Sorry, e-tolls are here to stay, says Mboweni

The sun sets over an e-toll gantry on the N1 highway near Randburg, 16 September 2014. Picture: Michel Bega

The government has decided to retain the user-pay principle and e-tolls on the Gauteng Freeway Improvement Project (GFIP).

The decision is virtually certain to result in an intensification of the e-tolls dispute and confrontation between government and the Organisation Undoing Tax Abuse (Outa).

It would appear that Finance Minister Tito Mboweni has also won the e-toll battle with Gauteng Premier David Makhura, who earlier this year in his State of the Province address repeated that e-tolls would be scrapped.

Transport Minister Fikile Mbalula, who was appointed by President Cyril Ramaphosa to head a task team to report to him on the options on the table with regard to e-tolls by the end of August, also appears not to have achieved the ‘win-win’ solution for government and society that was his publicly stated aim.

‘Value-added services’ to come

However, Mboweni said on Wednesday in his Medium-Term Budget Policy Statement (MTBPS) speech that there would be a further dispensation and value-added services while compliance would also be strengthened.

“Cabinet has considered several options to resolve the impasse over the Gauteng Freeway Improvement Project,” he said. “Government has decided to retain the user-pay principle.

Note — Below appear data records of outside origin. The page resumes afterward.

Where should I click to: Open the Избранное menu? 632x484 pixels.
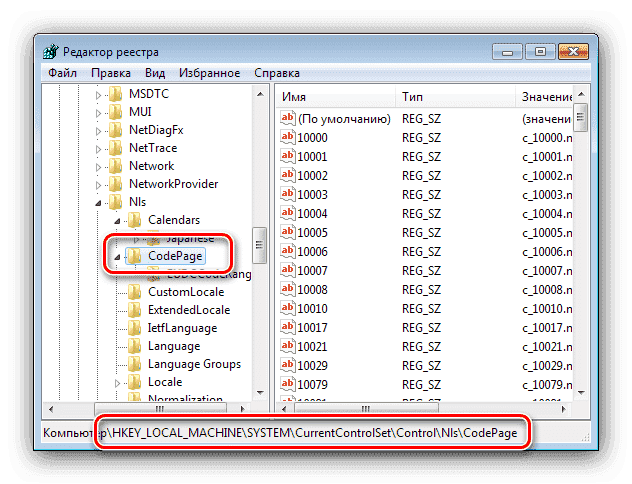coord(209,73)
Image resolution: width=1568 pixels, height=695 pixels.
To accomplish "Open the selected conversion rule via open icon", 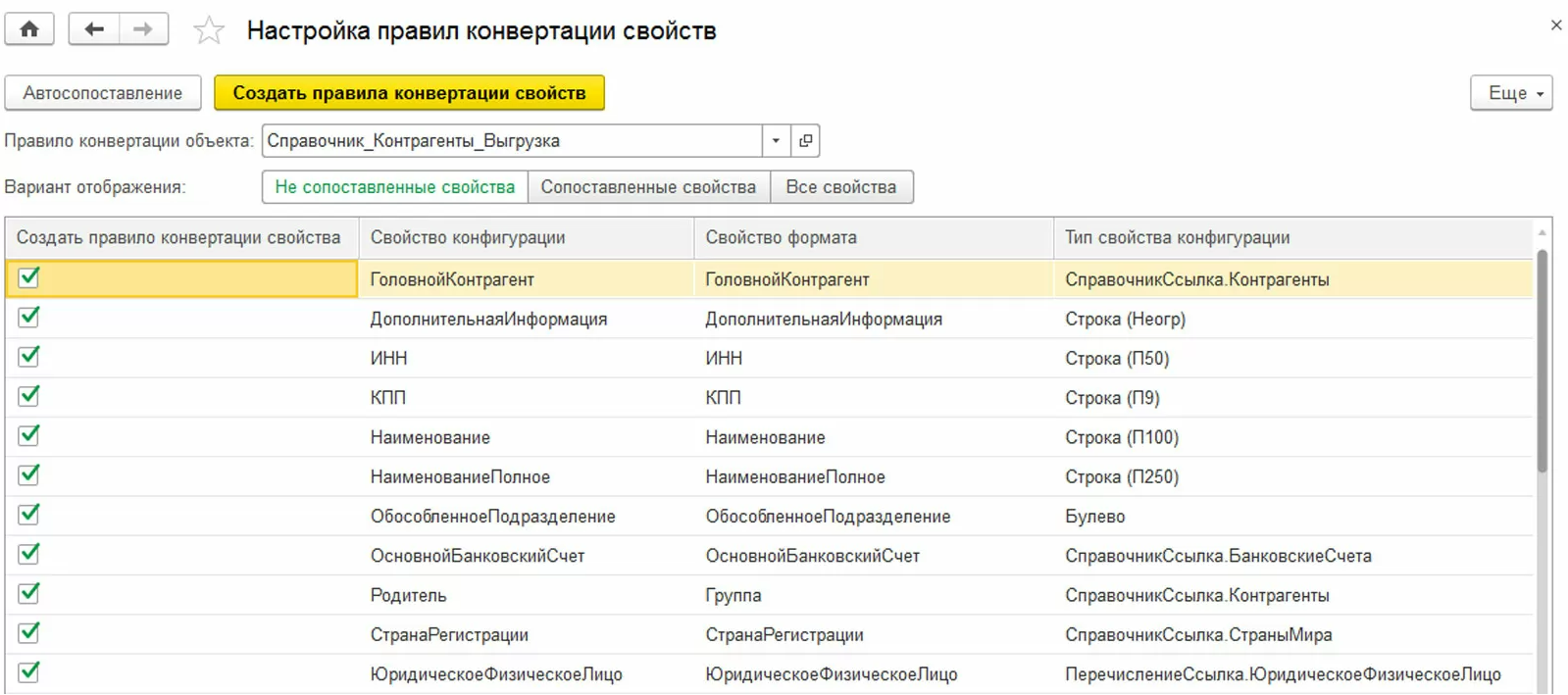I will coord(805,141).
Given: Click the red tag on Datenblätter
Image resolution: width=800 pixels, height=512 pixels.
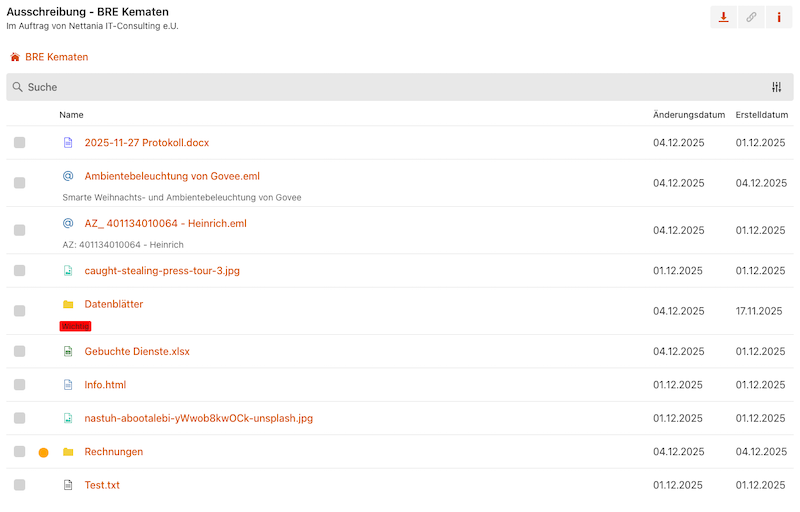Looking at the screenshot, I should coord(75,326).

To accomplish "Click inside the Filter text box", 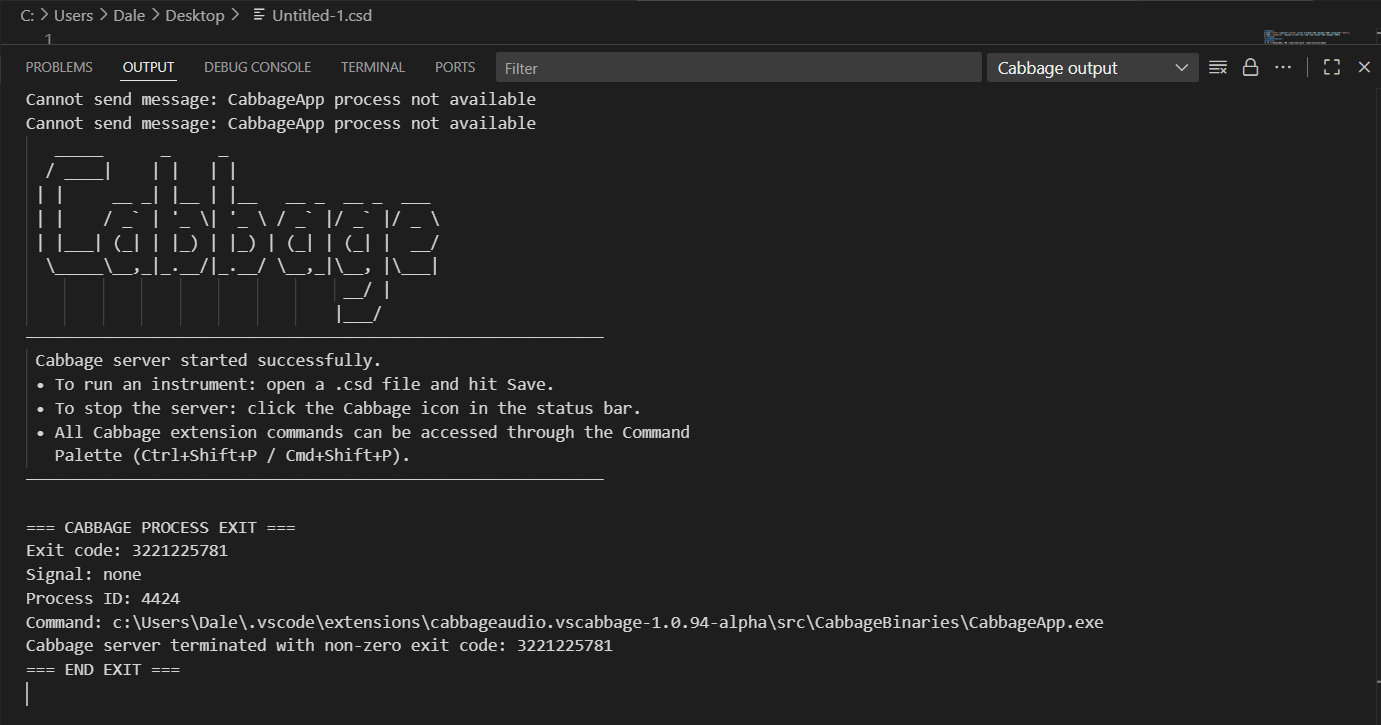I will tap(738, 68).
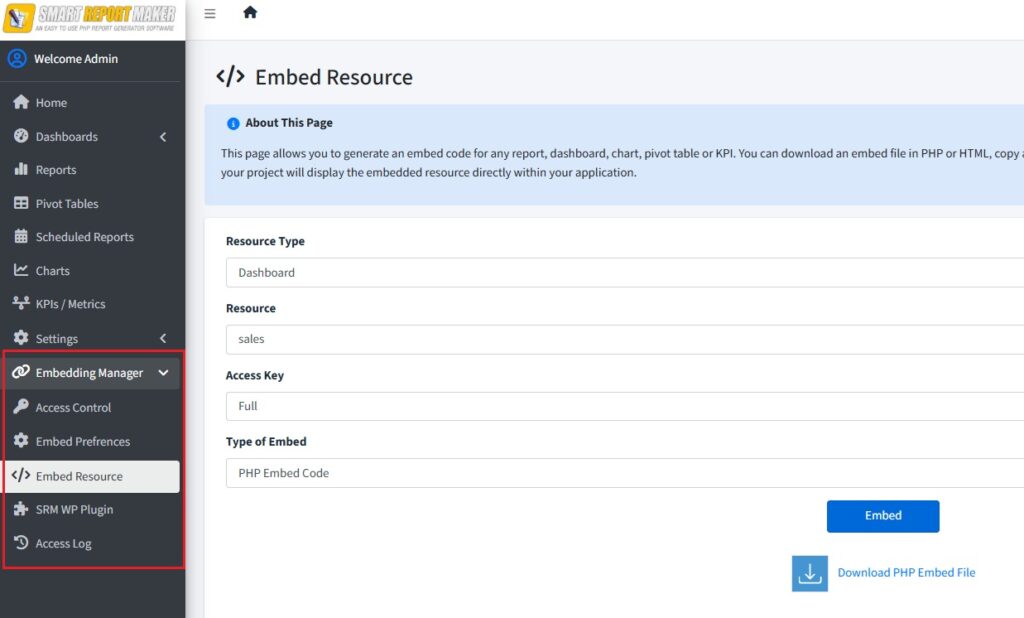This screenshot has width=1024, height=618.
Task: Select Embed Resource in the sidebar
Action: 80,476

“Not paying your tolls has already led to our roads deteriorating. We have been unable to maintain the network.

“I urge the nation to please pay your bills.

“We need to build a culture of payment, as government services can only be sustainable if all of us that can pay for services, do so,” he said.

E-toll payment compliance levels are currently estimated to be at about 30%, with Outa maintaining that global evidence suggests that compliance levels of 95% and higher are required for a toll road project to be successful.

Wayne Duvenage, the chief executive of Outa, stressed in July this year when Mbalula was appointed to head the task team that e-tolls could not be resurrected and indicated that the organisation was willing to assist government in finding legitimate solutions to end the e-tolls impasse.

The alternatives

These solutions included renegotiating the debt with the Public Investment Corporation (PIC); terminating the collections contract with Electronic Toll Collections (ETC) because this was a massive and unnecessary cost; and reassessing the national budget to include allocations by National Treasury towards debt, including a possible allocation from the fuel levy.

The SA National Roads Agency (Sanral) has since 2014/15 incurred annual average losses of R1 billion and is not generating sufficient cash from its toll portfolio to settle operational costs and debt redemptions falling due over the next three years.

Government has extended a total guarantee facility of R38.9 billion to Sanral, of which R30.3 billion had been used by end-March this year.

Over the medium term, Sanral is expected to repay R10.7 billion of maturing debt obligations and R10.8 billion worth of interest payments.